Es uno de esos ejemplos en los que cualquier aspecto se puede mejorar y en el que su conjunto funciona por lo que es mejor no tocar nada. ¿Prefieres morir sin haber viajado a Europa o prefieres viajar a Europa antes de morir? Se lo plantea Morgan –Kate McKinnon- a su mejor amiga Audrey –Mila Kunis-. Son tan inocentes que cuando pretenden cambiar su imagen la rubia se tiñe de morena y viceversa por lo que, con el color del pelo cambiado, la ecuación sigue siendo la misma.

No esperábamos un trabajo tan resultón por parte de Susanna Fogel, con un único largometraje a sus espaldas, rodado en 2014. De él rescató a Kate McKinnon, cuya trayectoria en la comedia le ha permitido ascender peldaños paulatinamente hasta formar parte de Cazafantasmas y coprotagonizar Una noche fuera de control con Scarlett Johansson. Su compenetración con Mila Kunis es uno de los puntos favorables del film, que cuenta con una partitura efervescente de Tyler Bates, acompañada de diversos hits que apoyan el lado más cutre de la propuesta. Justo cuando la ironía es más álgida y el aparente aspecto descuidado o de peor gusto ensalza el divertimento.
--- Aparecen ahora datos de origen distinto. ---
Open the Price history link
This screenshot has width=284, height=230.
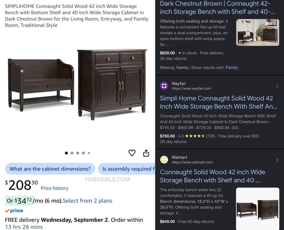55,188
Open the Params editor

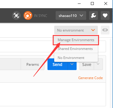[x=33, y=64]
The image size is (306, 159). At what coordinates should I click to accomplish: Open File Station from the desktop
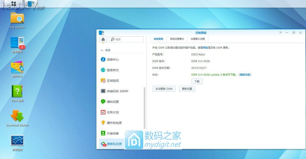[17, 19]
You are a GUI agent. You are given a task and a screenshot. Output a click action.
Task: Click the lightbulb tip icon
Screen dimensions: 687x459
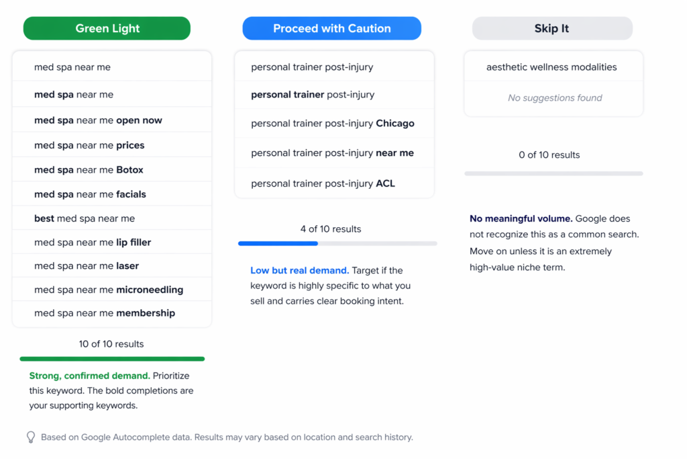point(30,437)
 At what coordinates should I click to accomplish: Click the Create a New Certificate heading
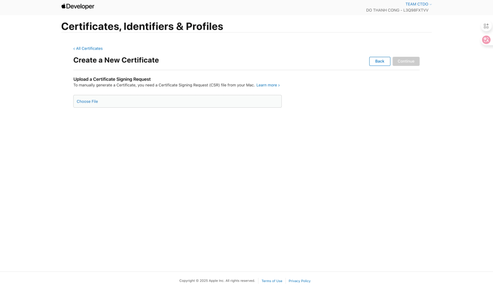coord(116,60)
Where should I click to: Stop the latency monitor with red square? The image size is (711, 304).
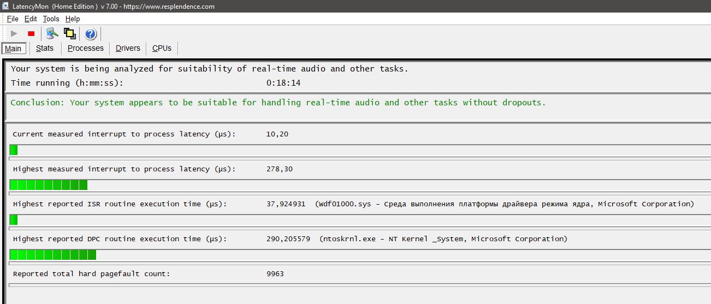[31, 34]
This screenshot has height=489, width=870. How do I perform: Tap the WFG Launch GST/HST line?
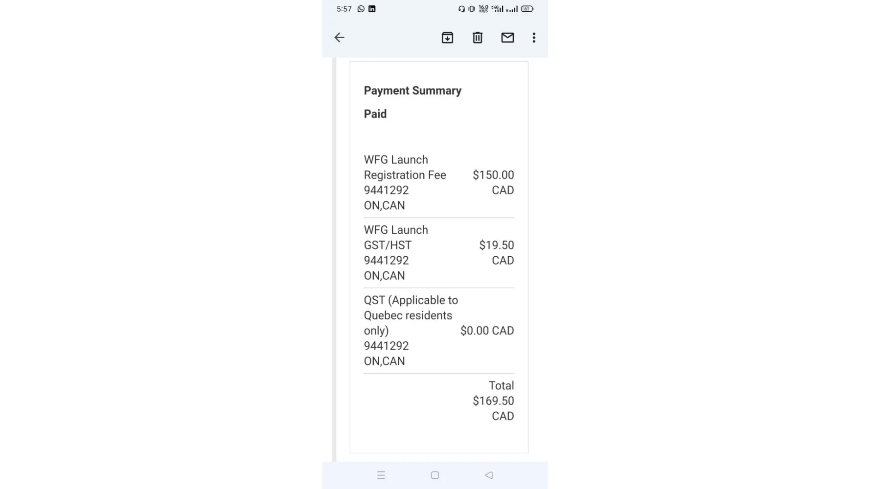click(396, 238)
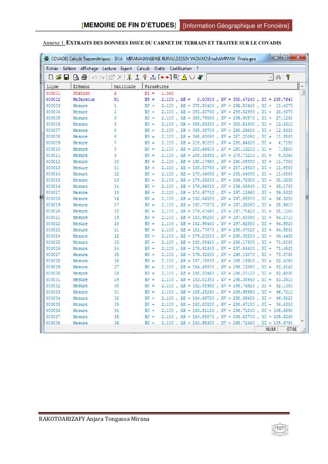Open the Fichier menu
Image resolution: width=328 pixels, height=464 pixels.
tap(52, 68)
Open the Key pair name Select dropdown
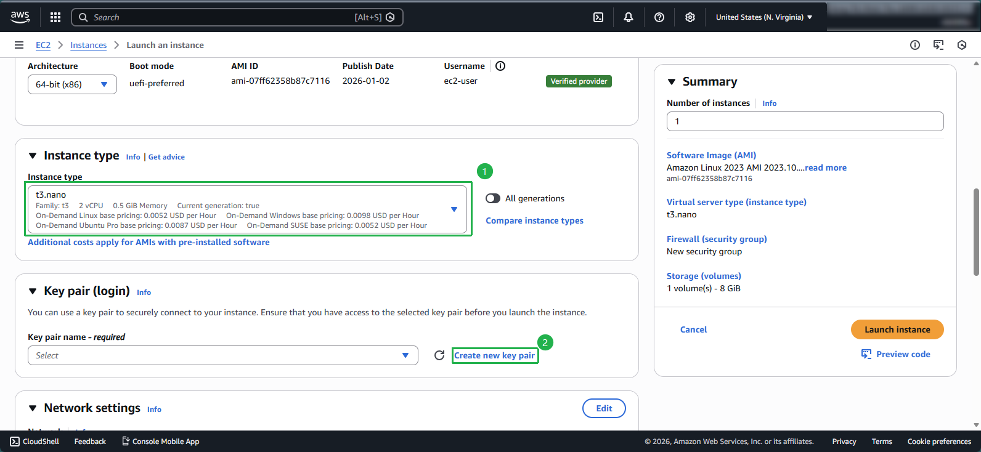The height and width of the screenshot is (452, 981). 222,355
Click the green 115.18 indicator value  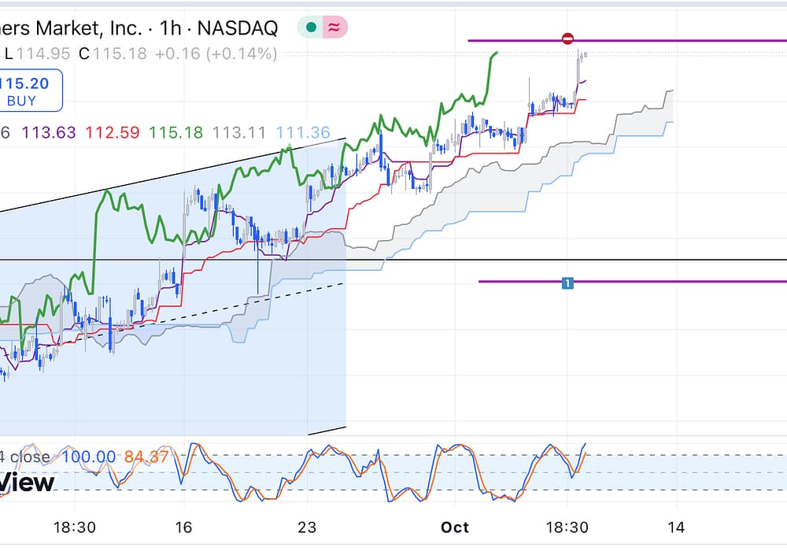176,133
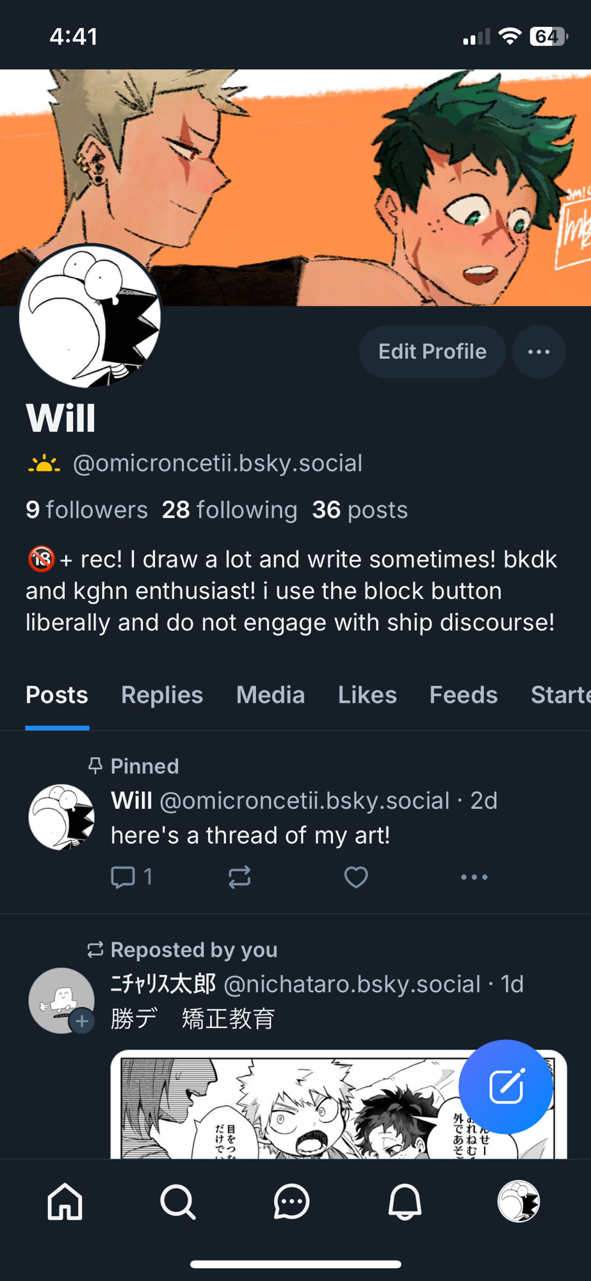View the 28 following list

[229, 510]

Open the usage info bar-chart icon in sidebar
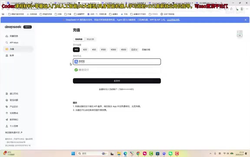pyautogui.click(x=7, y=36)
El novio de Audrey ha roto con ella a través de un mensaje de texto. Conoció a Drew Thayer –Justin Theroux- en la fiesta de su cumpleaños el año anterior. Han pasado doce meses y ahora está sola porque él no responde a sus llamadas. En compañía de Morgan se dispone a quemar todas las pertenencias de quien fuera su amante cuando él, en medio de una persecución le dice que no lo haga. Poco después se descubre que el chico es un espía que trabaja para la CIA y que posee un premio sin apenas valor que alberga algo que puede salvar la vida a muchas personas.
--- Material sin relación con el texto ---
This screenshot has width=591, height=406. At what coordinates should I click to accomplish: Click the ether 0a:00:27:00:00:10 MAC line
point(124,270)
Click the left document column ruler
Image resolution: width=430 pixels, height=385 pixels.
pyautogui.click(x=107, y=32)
Morgan, que es incapaz de no hablar por teléfono con sus padres y contarles cualquier particularidad de su vida, es la clave para que unos matones se presenten en casa de su amiga, abatan a Drew y pongan a los dos protagonistas en serios apuros. Tanto, que tienen que salir por piernas. Antes de caer, su ex novio le dijo a Audrey que debían entregar la estatuilla a una determinada persona en un café de Viena y que no se fiaran de nadie. Con escasa preparación, y sin que el espectador sepa de dónde sacan el dinero, las dos mujeres se trasladan al lugar fijado, donde se encontrarán inmersas en un tiroteo que implica prácticamente a todo el local y en el que conocerán a Sebastian –Sam Heughan-.
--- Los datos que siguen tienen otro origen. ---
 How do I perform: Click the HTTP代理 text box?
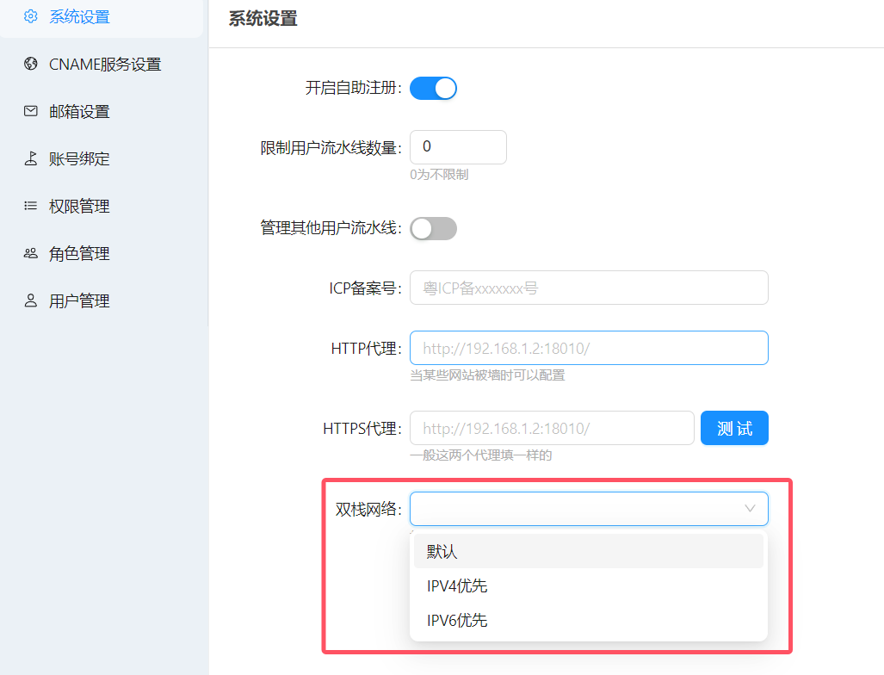(x=589, y=348)
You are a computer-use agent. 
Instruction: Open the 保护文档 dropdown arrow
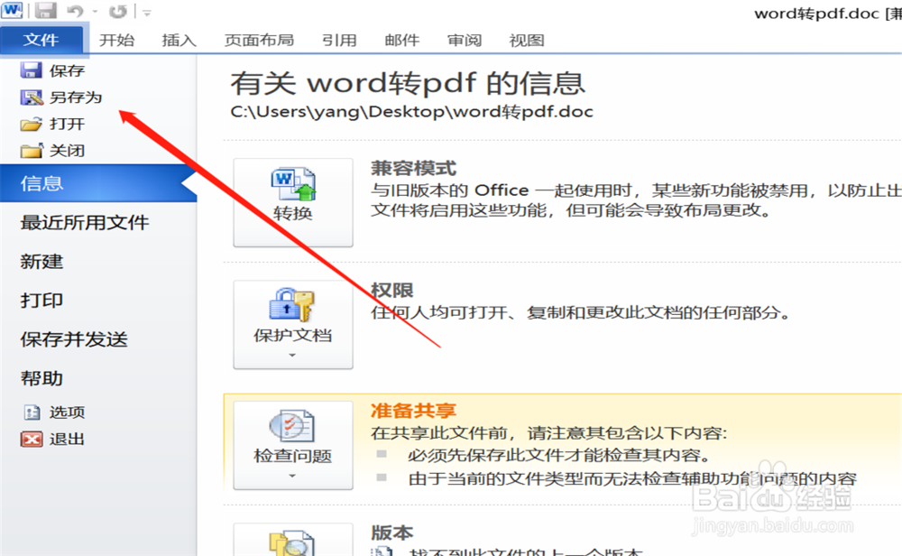[292, 355]
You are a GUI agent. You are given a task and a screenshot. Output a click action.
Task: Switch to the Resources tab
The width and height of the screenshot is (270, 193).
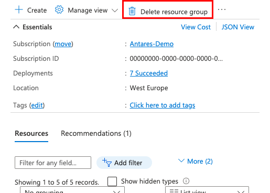[x=31, y=133]
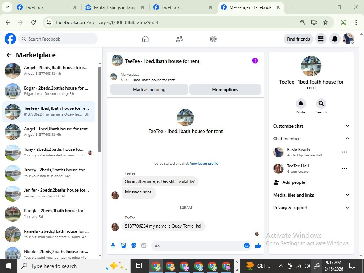Click the Aa message input field
Image resolution: width=364 pixels, height=273 pixels.
pyautogui.click(x=197, y=246)
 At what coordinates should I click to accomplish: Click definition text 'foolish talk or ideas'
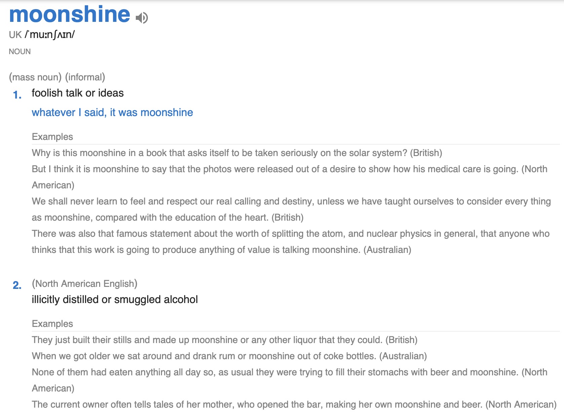pos(78,93)
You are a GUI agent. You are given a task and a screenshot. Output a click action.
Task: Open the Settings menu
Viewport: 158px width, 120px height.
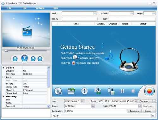(x=40, y=8)
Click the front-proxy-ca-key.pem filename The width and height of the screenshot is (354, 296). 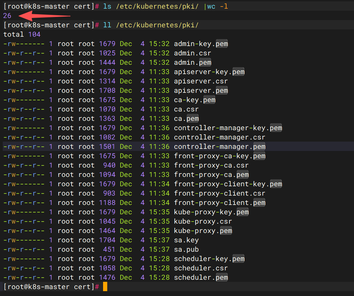click(219, 156)
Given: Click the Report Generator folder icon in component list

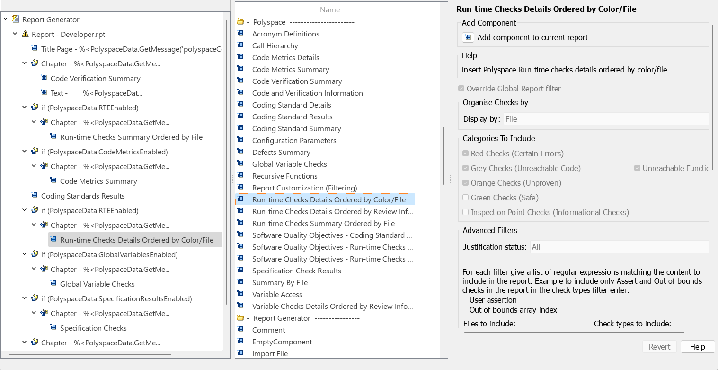Looking at the screenshot, I should 240,318.
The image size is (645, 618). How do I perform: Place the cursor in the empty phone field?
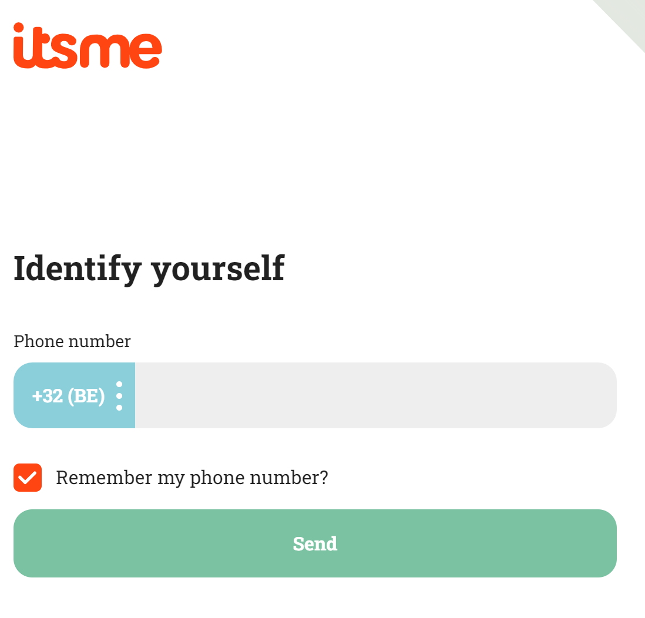pos(375,395)
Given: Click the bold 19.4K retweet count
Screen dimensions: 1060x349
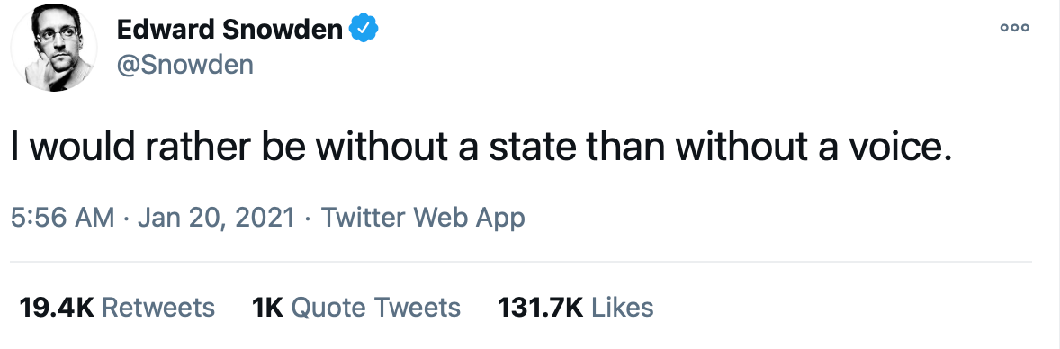Looking at the screenshot, I should pyautogui.click(x=57, y=308).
Si hasta ese momento la historia no concedía descanso, a partir de entonces se vuelve más vertiginosa. Aparecen asesinas implacables, como Nadedja –Ivanna Sakhno-, jefas sin escrúpulos –Gilliam Anderson-, personajes ambiciosos –Ólafur Darri Ólafsson-, o aparentemente equívocos o cercanos –Hasan Minahj y Fred Melamed-. Mientras, Audrey y Morgan son perseguidas por diversas facciones y otras que están por llegar. Dentro de la estatuilla de Drew hay un pen drive que es el objeto de deseo de medio mundo, incluidos la CIA y el MI6, que ha de oponerse a grupos mafiosos del Este. El problema es que será difícil confiar en alguien, especialmente a los considerados más próximos y leales, porque los otros llevan el yo soy malo tatuado en su propio aspecto. Clichés esperados que nos entretienen aunque, en ocasiones, prime demasiado el absurdo.